I first attended the Canadian Club with Rosalyn Morgan (a friend and former legal secretary at Macdonald, Affleck). We had booked a private dining room along the side of the dance floor behind a heavy curtain through which the waiters came and went bearing such delicacies as turtle soup and lemon sorbet. While dancing we literally bumped into Don Johnson and his wife Lorna.  Don was an accountant.  Unknown to me at the time, he acted for John H. Kerry who became my most prominent client. Lorna – by further coincidence – was the daughter of Raymond A. Jamieson, QC whose law practice I took over when I set up my own law office in Almonte.

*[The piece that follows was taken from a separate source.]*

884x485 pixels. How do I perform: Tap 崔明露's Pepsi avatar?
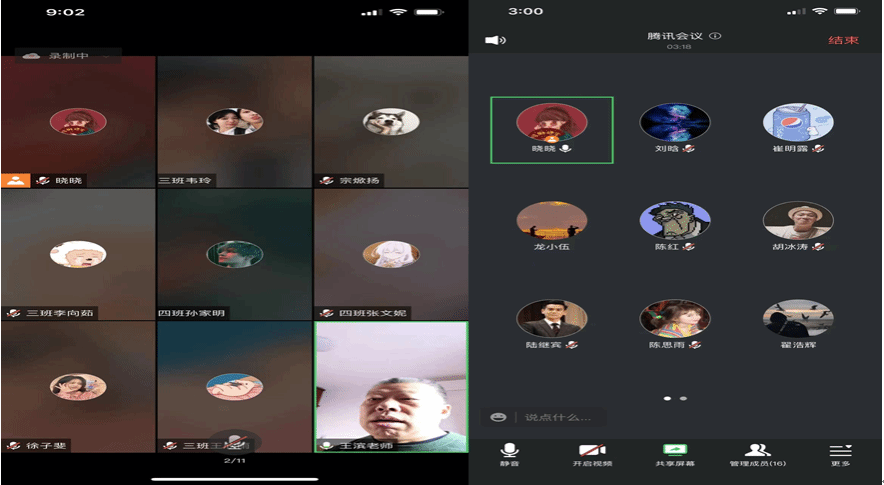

Another strange coincidence was that Rosalyn‘s father lived on the street adjacent my parents in Ottawa. We first became acquainted with him because he held an enormous house party in preparation for which letters were sent to all the neighbours apologizing for the anticipated noise and commotion. Years later I met Rosalyn’s father shortly after he was released from prison for having nefariously pedalled mining stocks. He was an engineer.

Denis and I attended a gala wedding of the daughter of Donald and Alana Abraham at the Château Laurier Hotel. It was a huge celebration beginning with a cocktail party followed by a sit-down dinner for hundreds.  Donald was the cousin of Paul Anka.  When Anka visited Ottawa to perform at the National Arts Centre I was asked to play the grand piano in the lobby of the National Arts Centre precedent to the private dinner party held upstairs for invited guests.

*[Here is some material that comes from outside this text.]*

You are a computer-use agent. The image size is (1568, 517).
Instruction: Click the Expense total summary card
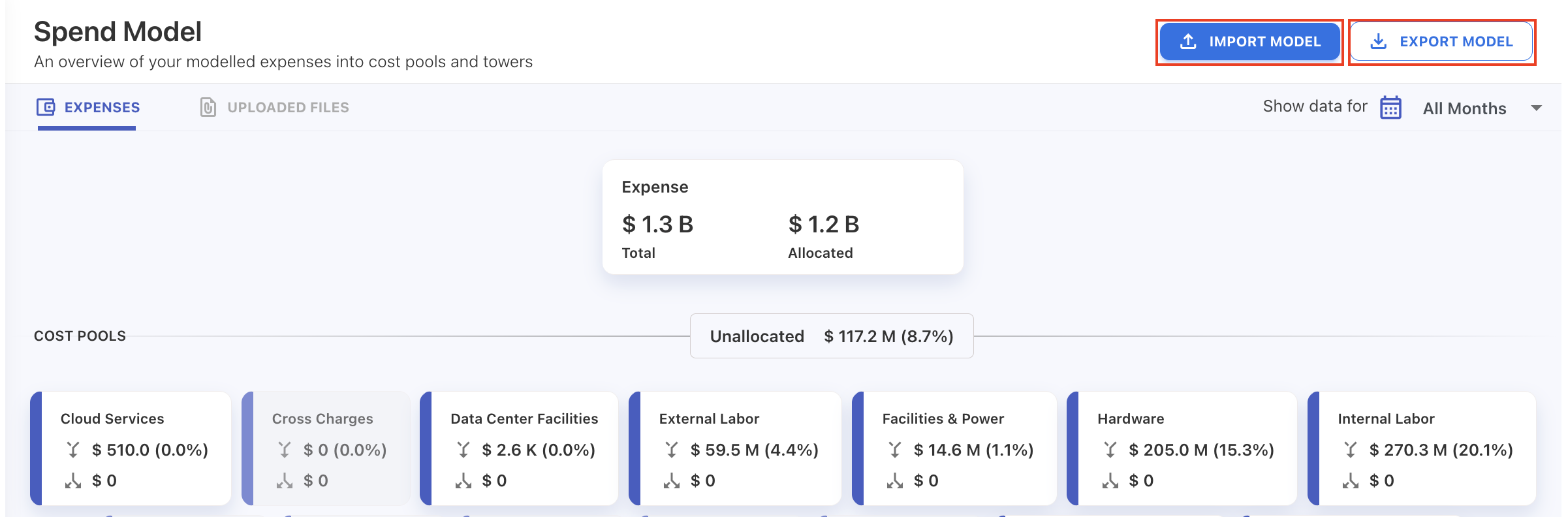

The only unpleasant incident at the Hotel of which I am aware was one involving Gordon Burroughs who was my mother’s interior designer.  Gordon was notoriously ostentatious.  One night after leaving the main lounge and going to his Rolls Royce parked in the Hotel he was accosted by vandals, battered and his gold Rolex watch stolen.

The Hotel was also the venue for private jewellery exhibitions (Robert Hutchings) and auctioneers (Dupuis Fine Jewellery) in addition to intimate cocktail rendezvous at the Cross Keys lounge; summer al fresco drinks on the terrace overlooking the Canal locks; surreptitious viewing of the July 1st fireworks on Parliament Hill from the secret turrets of the Hotel; and innumerable points of convenience for meeting family and friends when heading elsewhere in downtown Ottawa or the By Ward Market.  The Hotel (Fairmont Gold) afforded a pied à terre for us country folk when visiting the capital for dinner; we would invite our dinner guests to the private lounge afterwards for pousse-café.

One final serendipity is that Denis’ cousin Gerry Arial operated his florist shop The Silver Rose at the Hotel. Among his many other achievements Gerry planned all the floral arrangements for the Pope when he visited North America; and for the hotel scene in the movie Little Gloria – Happy at Last about Gloria Vanderbilt.